▶ What you will do
Give again only the lines from the line that holds "Screen dimensions: 1568x632" to the end of the data, inclusive, omitting all pictures.
= Beginning of Section =
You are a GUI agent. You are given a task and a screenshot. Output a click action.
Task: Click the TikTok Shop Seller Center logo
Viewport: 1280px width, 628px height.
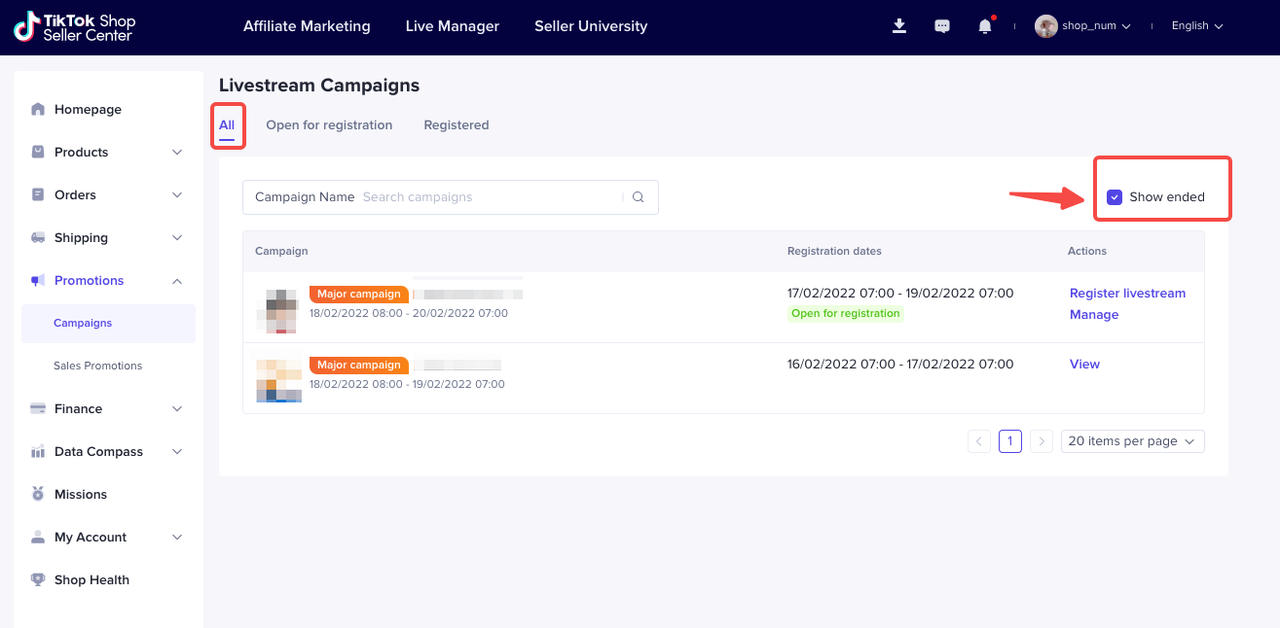coord(75,27)
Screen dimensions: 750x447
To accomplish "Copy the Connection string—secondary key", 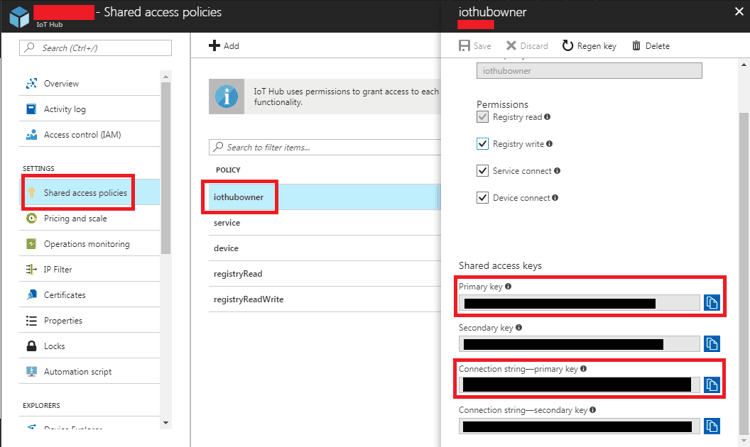I will coord(712,425).
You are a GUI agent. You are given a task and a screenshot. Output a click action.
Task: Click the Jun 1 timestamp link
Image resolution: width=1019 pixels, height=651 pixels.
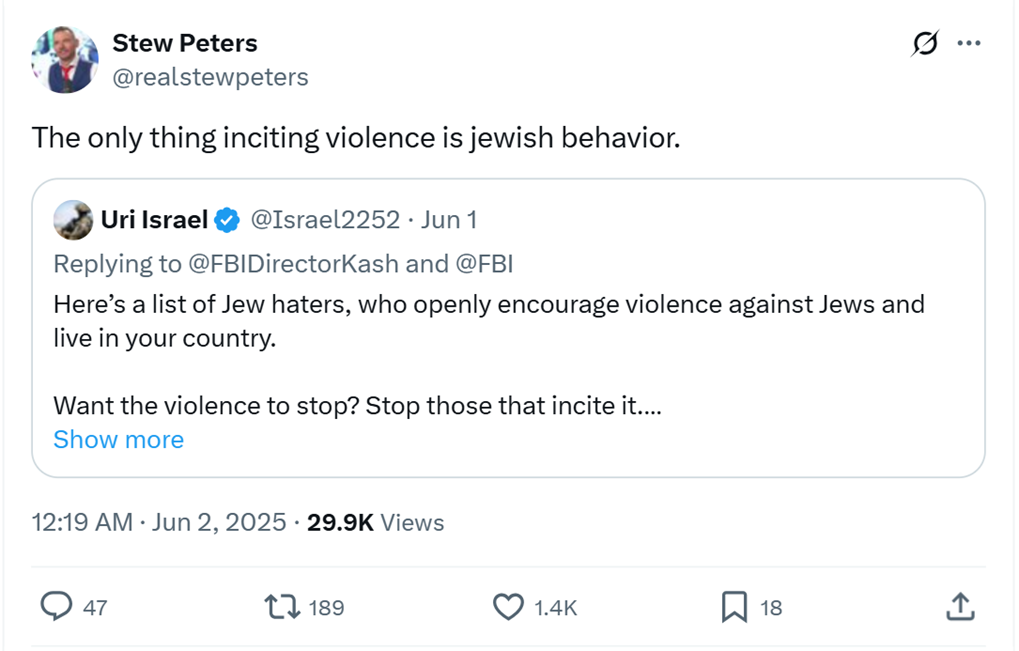449,220
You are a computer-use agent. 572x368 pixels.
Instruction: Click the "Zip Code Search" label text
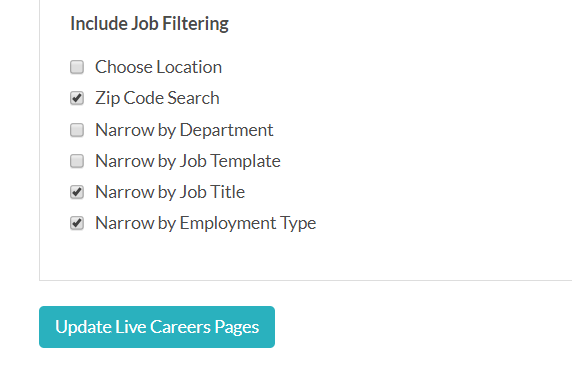point(157,98)
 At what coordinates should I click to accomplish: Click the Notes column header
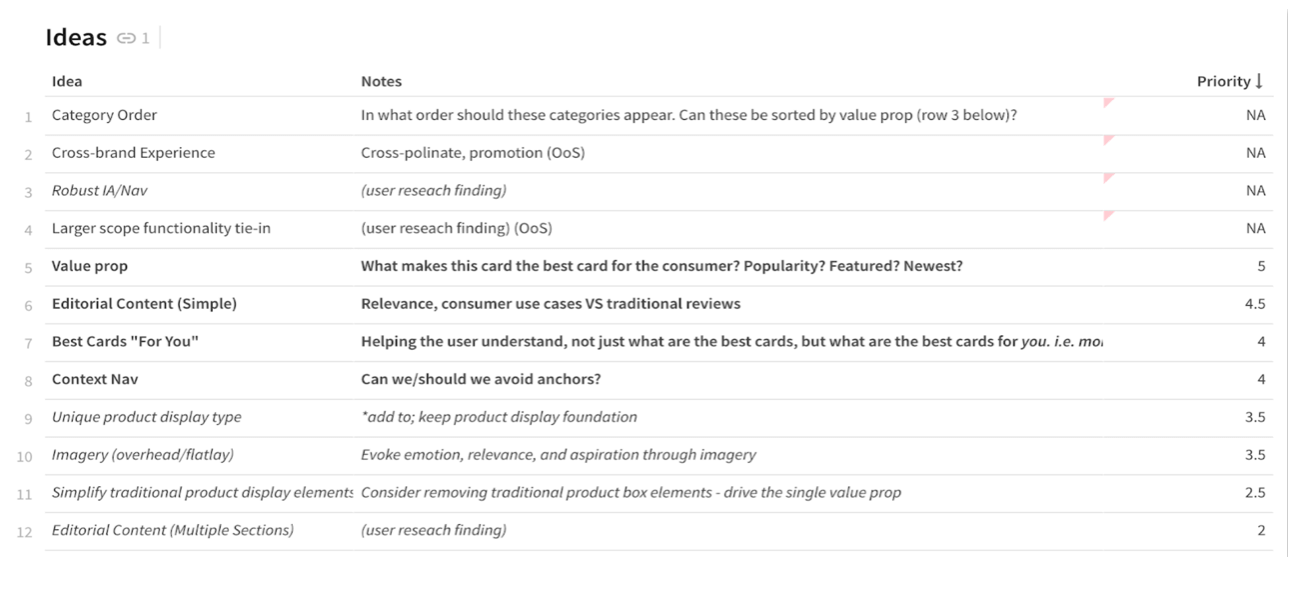381,81
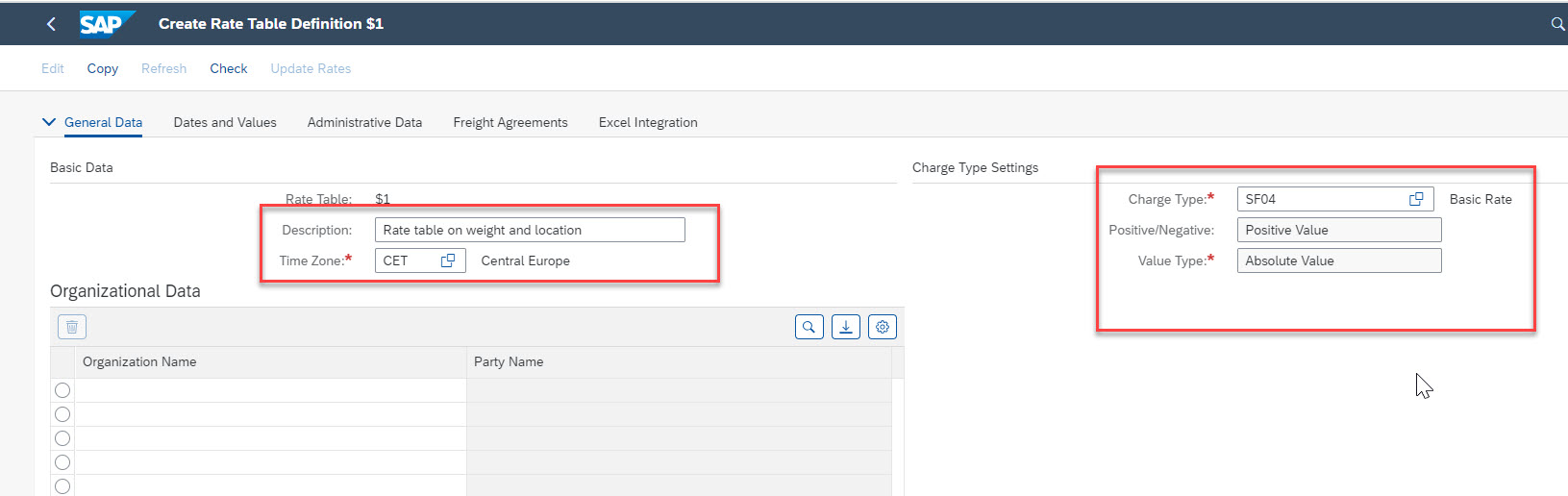
Task: Click the delete row trash icon
Action: click(x=72, y=328)
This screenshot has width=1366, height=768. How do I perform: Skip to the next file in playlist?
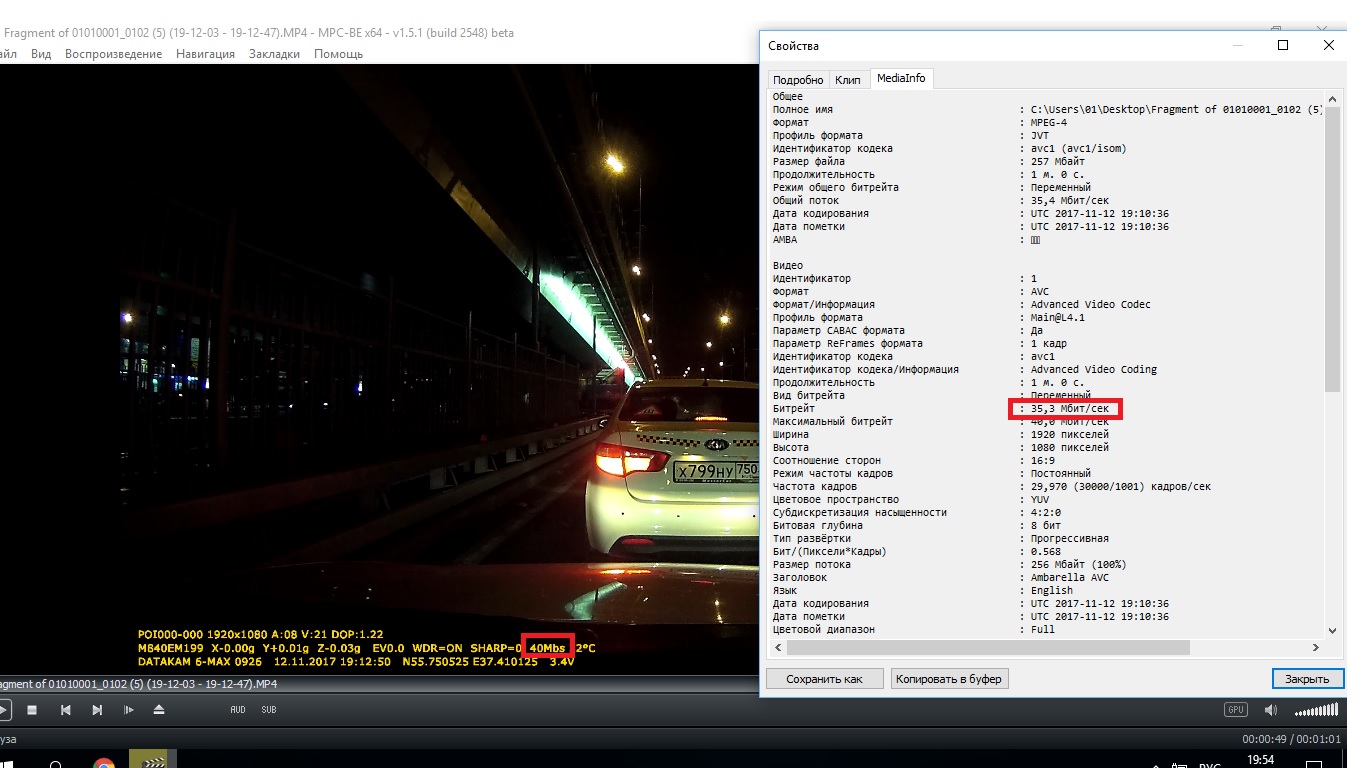tap(97, 710)
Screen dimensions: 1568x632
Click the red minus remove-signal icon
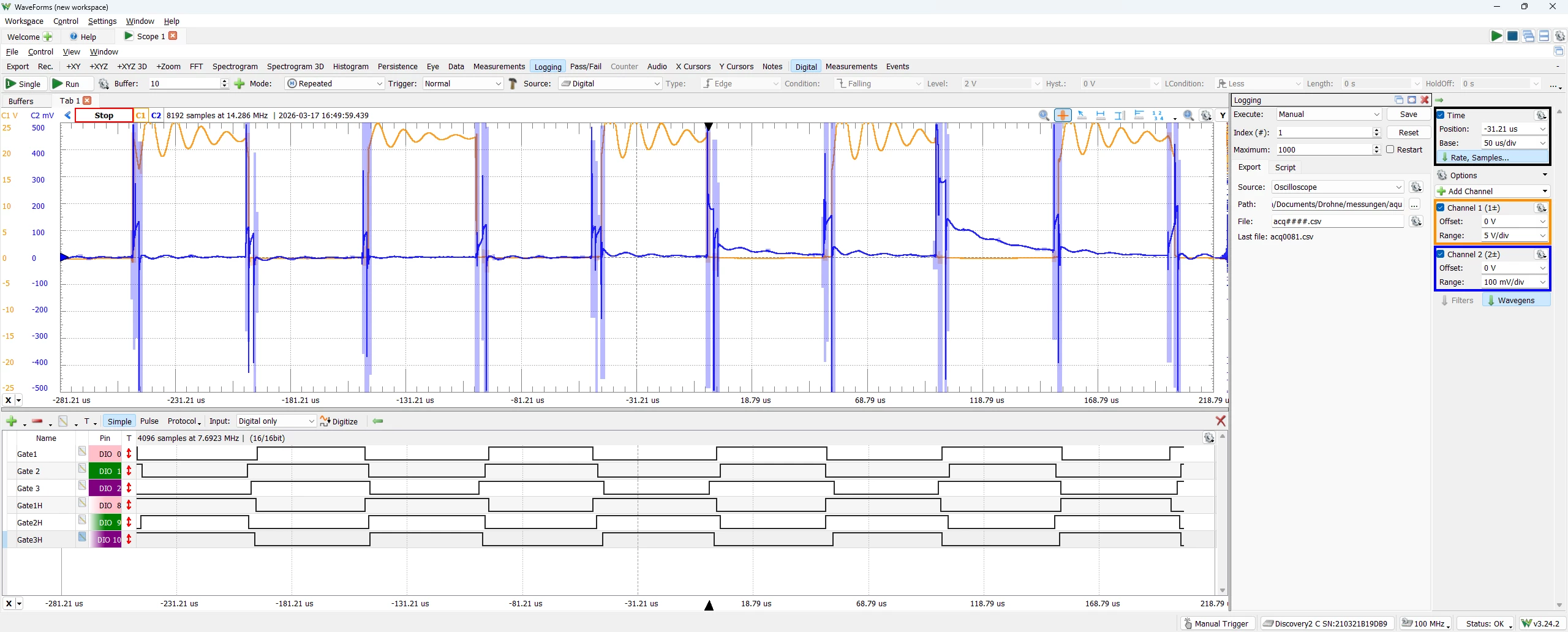click(x=37, y=421)
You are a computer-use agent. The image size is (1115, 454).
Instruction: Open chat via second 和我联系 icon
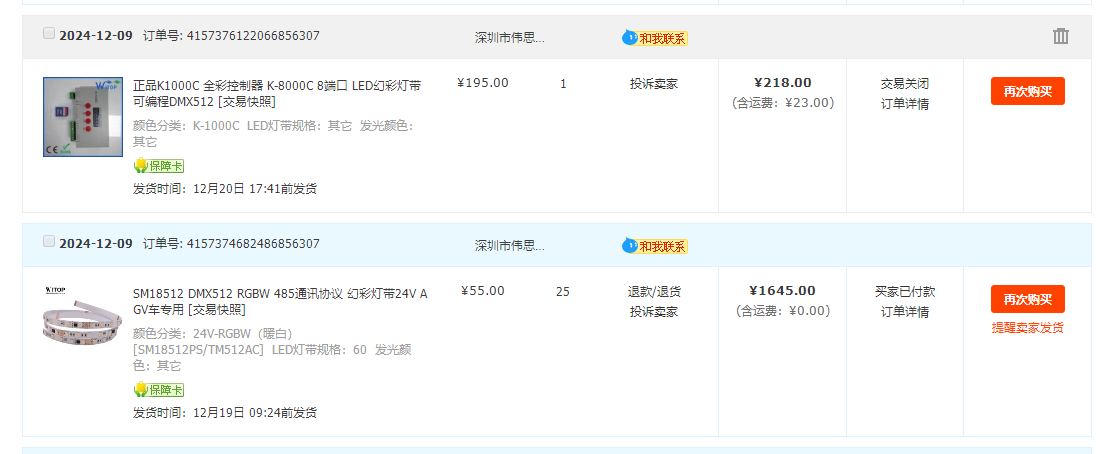click(655, 246)
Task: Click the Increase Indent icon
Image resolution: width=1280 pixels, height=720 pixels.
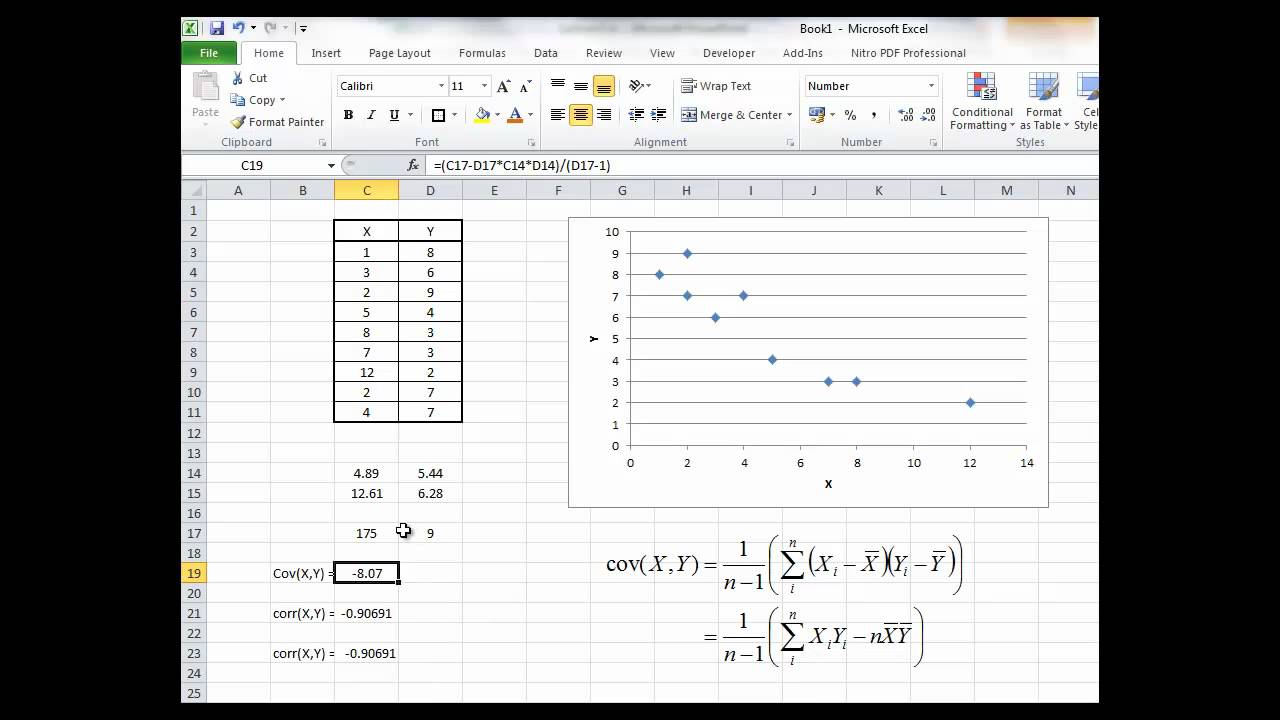Action: 658,115
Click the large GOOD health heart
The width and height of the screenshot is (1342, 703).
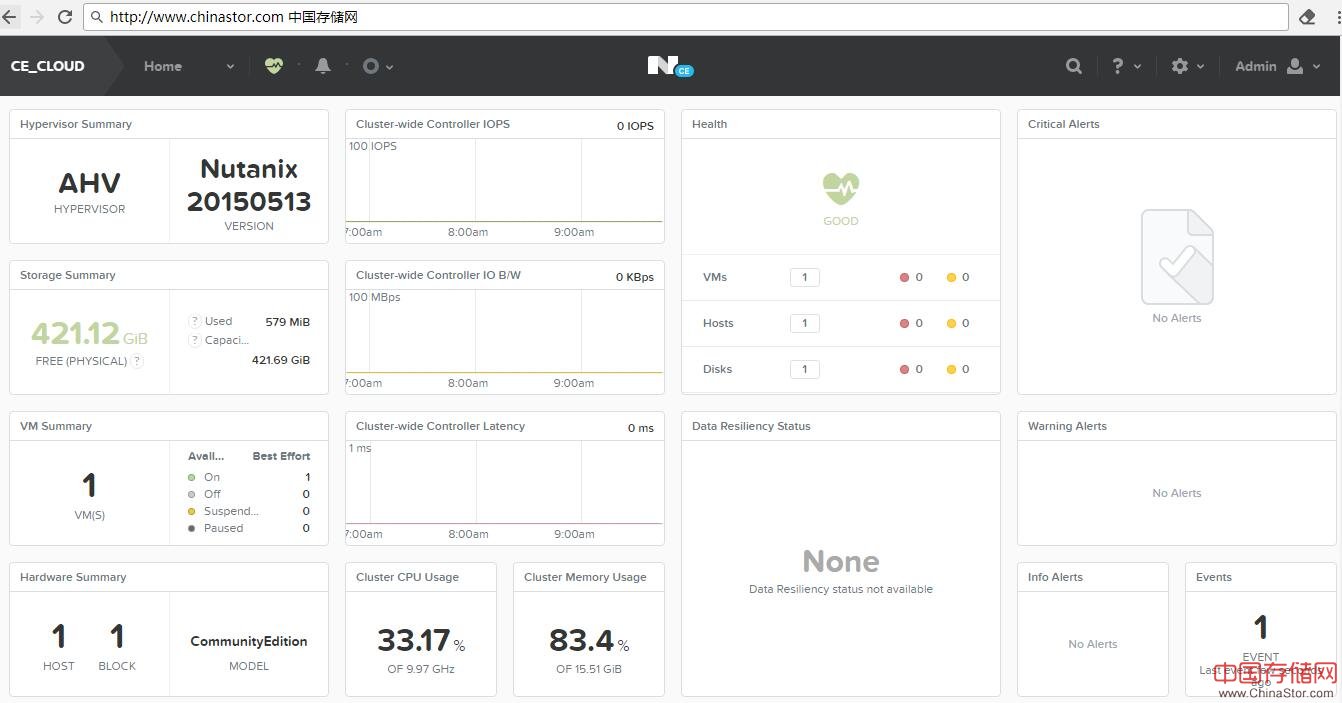[840, 188]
= End of Section =
▶ Exercise solution
Screen dimensions: 1568x632
Click the red minus remove-signal icon
click(x=37, y=421)
You are a computer-use agent. The image size is (1115, 454).
Instruction: Open chat via second 和我联系 icon
click(655, 246)
Task: Click the Increase Indent icon
Image resolution: width=1280 pixels, height=720 pixels.
Action: 658,115
Click the large GOOD health heart
The width and height of the screenshot is (1342, 703).
[840, 188]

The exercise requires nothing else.